Le bonheur simple que vous désiriez vous semblait-il hors de portée lorsque vous avez vu que Ghyslaine et Christelle se lançaient des piques dès leur arrivée ?

Je me suis dit que la situation des deux prétendantes n’était pas évidente. Elles se sont mises dans une concurrence. Quand je vois les autres couples, je me dis que c’est plus soft. Là, c’était un peu rentre-dedans et très masculin, tout ce qu’il ne fallait pas. J’aurais rêvé de simplicité et de partage à trois, ce qui m’aurait permis de faire mon choix plus aisément. Je ne pouvais aucunement être dans la séduction, elles m’en ont même fait le reproche mais j’étais bloquée, pas à l’aise.

Lors de votre soirée entre amis, vous révélez à Ghyslaine que votre cœur penche pour elle. À quel moment votre décision a-t-elle été prise ?

Ce qu’il s’est passé, c’est que j’ai vécu ce coup de foudre avec Ghyslaine. J’attendais de voir sa réaction. La première journée, à partir des engueulades, elle s’est mise en retrait, c’était peut-être stratégique. Je l’ai trouvée plus calme et plus douce que Christelle, mais le coup de foudre a pour moi été quelque chose qui m’a perturbée, c’est sûr, et je voulais une confirmation. Est-ce qu’on commence un chemin ou pas ? Je n’avais pas trop mes réponses donc je me suis dit « vas-y Delphine, il faut essayer. »

Au moment de dévoiler votre choix à Ghyslaine, vous dites que vous vouliez « sonder » vos prétendantes. Pouvez-vous nous l’expliquer ?

J’étais dans l’analyse. La veille, on s’était pris la tête avec Christelle. Avec elle, j’étais en mode observation pendant les trois jours. Il n’y a eu aucune séduction de ma part, c’est vrai, mais j’étais bloquée dès le départ. C’était impossible pour moi de faire quoi que ce soit. J’ai besoin de sonder et je l’ai fait jusqu’au bout avec Ghyslaine. Je trouve que le coup de foudre m’a permis de ne plus être dans le raisonnement. J’ai pris cette envie de construire quelque chose avec Ghyslaine de pleine face. En amitié ou en amour, on a besoin de temps pour éprouver des choses et les concrétiser. J’avais besoin de rétablir ce mode d’observation qui m’a permis de peser le pour et le contre. Ghyslaine m’avait fait du rentre-dedans et je ne voulais pas m’engager tant qu’il y avait les deux filles sur la ferme et je ne voulais pas lui donner de faux espoirs. Je voulais rester neutre jusqu’au bout.

Comment vivez-vous votre nouvelle célébrité et la diffusion de l’émission ?

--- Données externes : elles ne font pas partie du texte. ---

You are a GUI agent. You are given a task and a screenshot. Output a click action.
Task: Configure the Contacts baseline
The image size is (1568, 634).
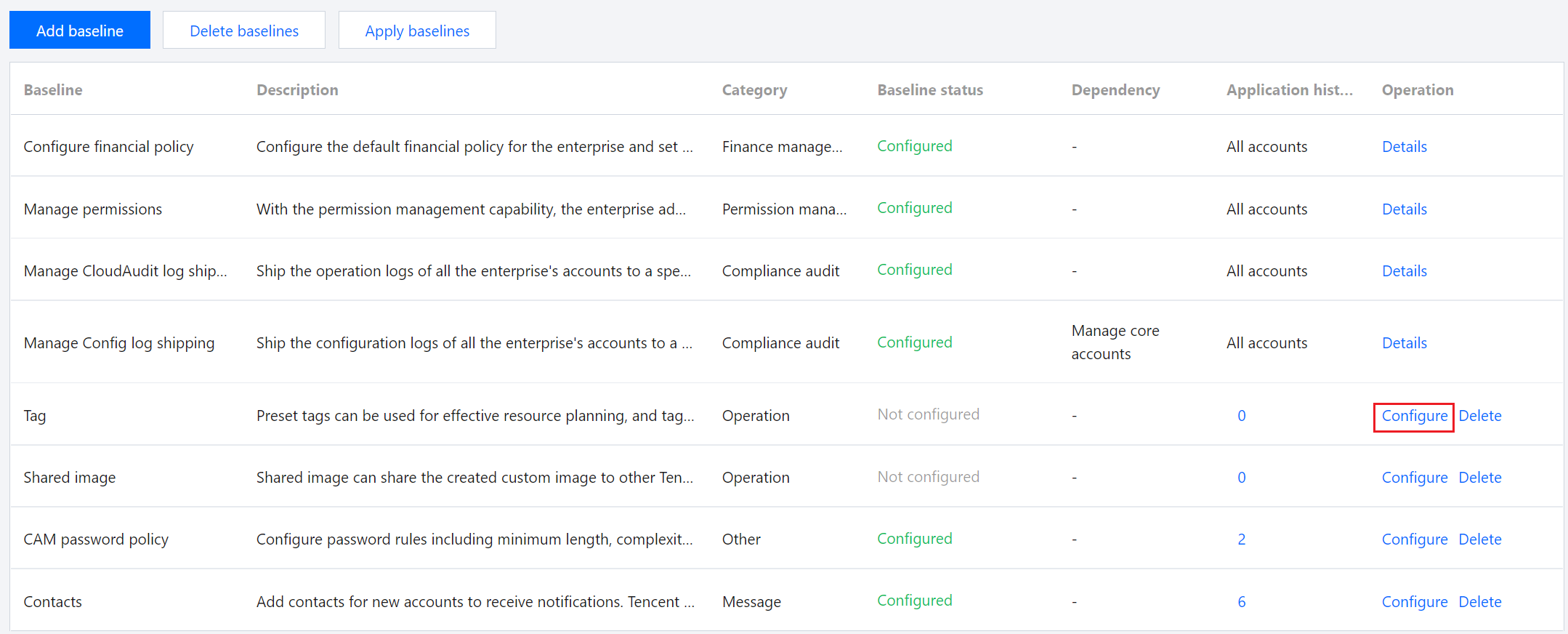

Au départ, je ne voulais pas la regarder et je me suis ravisée parce que Frédéric, un membre de la production, m’a dit qu’on apprenait beaucoup de soi en se regardant et c’est vrai. L’autre jour, de me voir démunie, ça m’a fait mal mais c’est digéré maintenant. C’est bien de voir qu’on n’est pas toujours forte et que des fois, on ne sait pas faire. J’ai essayé d’être la plus cordiale, je n’y suis pas arrivée. En tout cas, je ne me suis pas fait comprendre. Avec Christelle, on s’est pris deux fois la tête. À un moment où on n’avait plus les micros, je me suis permis de monter dans sa chambre pour qu’on puisse discuter. Je pense que ça a apaisé les choses de pouvoir s’expliquer et de se dire « on n’est peut-être pas compatibles mais essayons de faire le bout de chemin ensemble dans la paix. » Je suis quelqu’un qui essaye de pacifier les choses d’habitude, j’ai essayé mais je n’y suis pas arrivée. Je me suis vue faible mais je n’ai pas peur de ma faiblesse. On n’est pas des acteurs, on vit des situations en étant filmées et ce n’est pas évident d’être authentique et vraie quand on est face à deux étrangères. D’un célibat, on passe à deux filles qui sont prêtes à tout casser pour arriver à nous séduire. Elles n’ont pas eu de très bonnes méthodes (rires). J’aurais préféré qu’il y ait plus de douceur que de rivalité parce que j’aime quand c’est simple. Je me suis vue démunie et ça me dit quelque chose de moi : je ne suis pas toujours forte.